Ask Not-Martha, Your Points Questions Answered

Helllllooooooo lovely readers!

(Really, I don’t have to annotate that any more, do I?)

Except every time I type that out I want coq au vin.

Welcome to this week’s edition of “Ask Not-Martha!” The answer to all your “How many points do I get for that?” questions. Or, possibly your, “How far down into the hole of domestic disasterness did I sink for that?”

Well, let’s see how long a ladder we need to build, shall we?

Our first question comes from our own charming Gina from Three Ring Cottage.

Hmmm…a complex series of question. I may need to scribble a few notes while I work this one out. The sunroom is a positive, for certain, a two-day project taking two months, hmmm…that’s a negative, which is compounded by the duration. That’s factor of ten on the delay…that’s gonna cost ya. But then getting the husband to shop and cook, oooh, that’s good. That’s very good. I think there’s a bonus in there. You only lose wife/mother cred if they forget that you know how to do those things.

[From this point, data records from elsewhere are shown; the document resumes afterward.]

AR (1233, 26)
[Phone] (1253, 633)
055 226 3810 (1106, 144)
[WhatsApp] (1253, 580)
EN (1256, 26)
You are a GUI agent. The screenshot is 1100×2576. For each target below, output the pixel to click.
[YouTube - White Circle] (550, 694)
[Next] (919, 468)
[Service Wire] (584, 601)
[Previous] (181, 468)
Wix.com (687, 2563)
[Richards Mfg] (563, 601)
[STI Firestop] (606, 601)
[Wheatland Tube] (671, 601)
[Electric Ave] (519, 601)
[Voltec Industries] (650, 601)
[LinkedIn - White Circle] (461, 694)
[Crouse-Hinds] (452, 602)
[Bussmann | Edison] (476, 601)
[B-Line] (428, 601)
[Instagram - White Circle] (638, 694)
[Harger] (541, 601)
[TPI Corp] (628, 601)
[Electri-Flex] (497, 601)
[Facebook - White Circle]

Ok. The answer is: +11 Martha Points. And no, I am not going to show my work.

Our next question comes from the lovely Mama P, from Keeper of the Penguins.

You burned two dinners? Really, sweetie? *sigh* You know I hate to do this, I really love the giving of points more than the deducting, but that’s a -4 points TIMES a -4 points. That’s -16 Points. Now, normally this would be the time when I would suggest your call your doctor for a prescription for Prozac, BUT, you have some pretty amazing cleaning there, too. It takes me approximately a week to get the house cleaned after a kid party, but you got it done in TWO HOURS. So, that’s an easy +10 Martha Points right there. So, you’re only at a -6 point deficit. You can get outta that easy. One sponge cake or pair of culottes turned into a tea cozy and you’re back in business.

Next up: The adorable Jessica from J Wood Photography

What? I have cats! Are you calling ME a crazy cat lady? Just because I talk to them and give them water by hand from the faucet?? What kind of abuse is this?? What are you saying? I don’t have to take this! Next question!

And finally today, we have a query from the always gorgeous Hope. (Who, by the way, has her own CD on iTunes! I bought a song!)

Now, I did caution Hope when she sent me this image that she was gambling with the “Making Lori Look Bad” penalty subclauses, but she assured me that she neglected all other aspects of domestic engineering and Martha-tude for the sake of this amazing circus quilt and that the dog hair reached tumbleweed proportions. So no penalty. And for this gorgeous display of craftiness (have I mentioned that I really don’t sew? My mother is considering finding other daughters.) I award: +20 Martha Points.

And that wraps up this week’s edition of Ask Not-Martha! Keep those questions comings and those pots boiling over! It’s almost Halloween you know, and NOTHING beats a good cauldron scalding.

Till next time!


  1. Dear Not-Martha,

    My 4 yo was up 7 times last night. How many Martha points are deducted if mom either:
    a) Was snoring so loud she didn’t hear her own daughter. OR
    b) Feigned sleep so dad would get up and put her back to bed.

    These are hypothetical, of course. I’m just asking for a friend.

  2. I feel exhausted and inferior compared to these ladies. I am going to make a sponge cake decorated with fresh flowers from my garden, just to make up some points.

    Yeah, like that would happen….

  3. Nice to come out on top for a change. Thanks for answering my questions. “culottes” made me chuckle. Haven’t heard that word in quite some time.

  4. How many points do I get for designing the invitations for my mother’s upcoming wedding.

    Do I get extras for redesigning them (without complaining….much) when she passed it around her office and then took the 15 suggestions of her coworkers and sent along all the “tweak” suggestions to me?

  5. Negative four multipled by negative four is positive sixteen. Negative sixteen is negative four times positive four, or negative four quadrupled.

  6. I thought for a second that I had written Jessica’s question about having two cats and no social life. Because my name is Jessica and I have two cats and no social life. Then I read that she’s 23. I’m 30. I hate Jessica. To be clear, I don’t hate myself. I hate the other Jessica.